• GIVEN REQUEST:
Extend the text below on the CLOVER planner for autonomous driving, writing on from its final sentence.
>> start TEXT TO READ
End-to-end autonomous driving planners are commonly trained by imitating a single logged trajectory, yet evaluated by rule-based planning metrics that measure safety, feasibility, progress, and comfort. This creates a training--evaluation mismatch: trajectories close to the logged path may violate planning rules, while alternatives farther from the demonstration can remain valid and high-scoring. The mismatch is especially limiting for proposal-selection planners, whose performance depends on candidate-set coverage and scorer ranking quality. We propose CLOVER, a Closed-LOop Value Estimation and Ranking framework for end-to-end autonomous driving planning. CLOVER follows a lightweight generator--scorer formulation: a generator produces diverse candidate trajectories, and a scorer predicts planning-metric sub-scores to rank them at inference time. To expand proposal support beyond single-trajectory imitation, CLOVER constructs evaluator-filtered pseudo-expert trajectories and trains the generator with set-level coverage supervision. It then performs conservative closed-loop self-distillation: the scorer is fitted to true evaluator sub-scores on generated proposals, while the generator is refined toward teacher-selected top-$k$ and vector-Pareto targets with stability regularization. We analyze when an imperfect scorer can improve the generator, showing that scorer-mediated refinement is reliable when scorer-selected targets are enriched under the true evaluator and updates remain conservative. On NAVSIM, CLOVER achieves 94.5 PDMS and 90.4 EPDMS, establishing a new state of the art. On the more challenging NavHard split, it obtains 48.3 EPDMS, matching the strongest reported result. On supplementary nuScenes open-loop evaluation, CLOVER achieves the lowest L2 error and collision rate among compared methods. Code data will be released at https://github.com/WilliamXuanYu/CLOVER.
>> end TEXT TO READ
>> start DATA EXCERPT
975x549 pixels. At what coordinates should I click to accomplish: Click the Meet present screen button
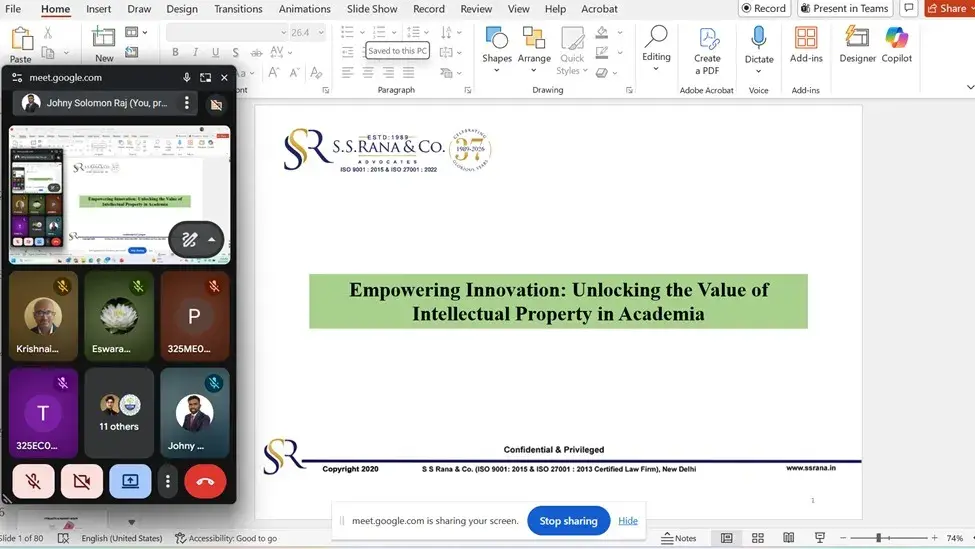coord(130,481)
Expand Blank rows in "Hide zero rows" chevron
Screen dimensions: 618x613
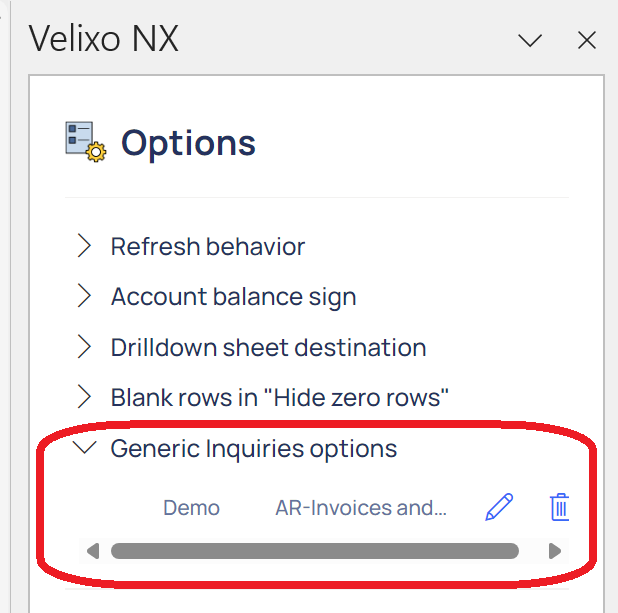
>> end DATA EXCERPT
• EXPECTED ANSWER:
Editorial analysis

A structured set of objections, weighed in public.

Desk editor's note, referee report, simulated authors' rebuttal, and a circularity audit. Tearing a paper down is the easy half of reading it; the pith above is the substance, this is the friction.

Referee Report

2 major / 0 minor

Summary. The paper proposes CLOVER, a Closed-Loop Value Estimation and Ranking framework for end-to-end autonomous driving planning. It uses a generator to produce diverse candidate trajectories and a scorer to predict planning metric sub-scores for ranking. To address the training-evaluation mismatch, it constructs evaluator-filtered pseudo-expert trajectories for set-level coverage supervision and performs conservative closed-loop self-distillation, fitting the scorer to true evaluator sub-scores and refining the generator toward scorer-selected top-k and vector-Pareto targets. The method achieves state-of-the-art results on NAVSIM with 94.5 PDMS and 90.4 EPDMS, and 48.3 EPDMS on NavHard, with additional strong performance on nuScenes open-loop evaluation.

Significance. If the results are robust, this framework could have significant impact by better aligning training with evaluation metrics in autonomous driving, potentially leading to safer and more effective planners. The theoretical analysis on the conditions for successful scorer-mediated refinement adds value, and the commitment to releasing code supports reproducibility in the field.

major comments (2)
  1. The SOTA claims on NAVSIM (94.5 PDMS, 90.4 EPDMS) and NavHard (48.3 EPDMS) are presented without detailed ablation studies or error analysis isolating the closed-loop refinement from the pseudo-expert coverage. This is critical because the central claim relies on the reliability of scorer-mediated updates, yet no quantitative assessment of scorer error on generated proposals is provided.
  2. The analysis shows that refinement is reliable under conservative updates and enriched targets, but lacks a bound on scorer prediction error for proposals from the generator's distribution, which may differ from the training pseudo-experts. This is load-bearing for the NavHard results where distribution shift could be pronounced.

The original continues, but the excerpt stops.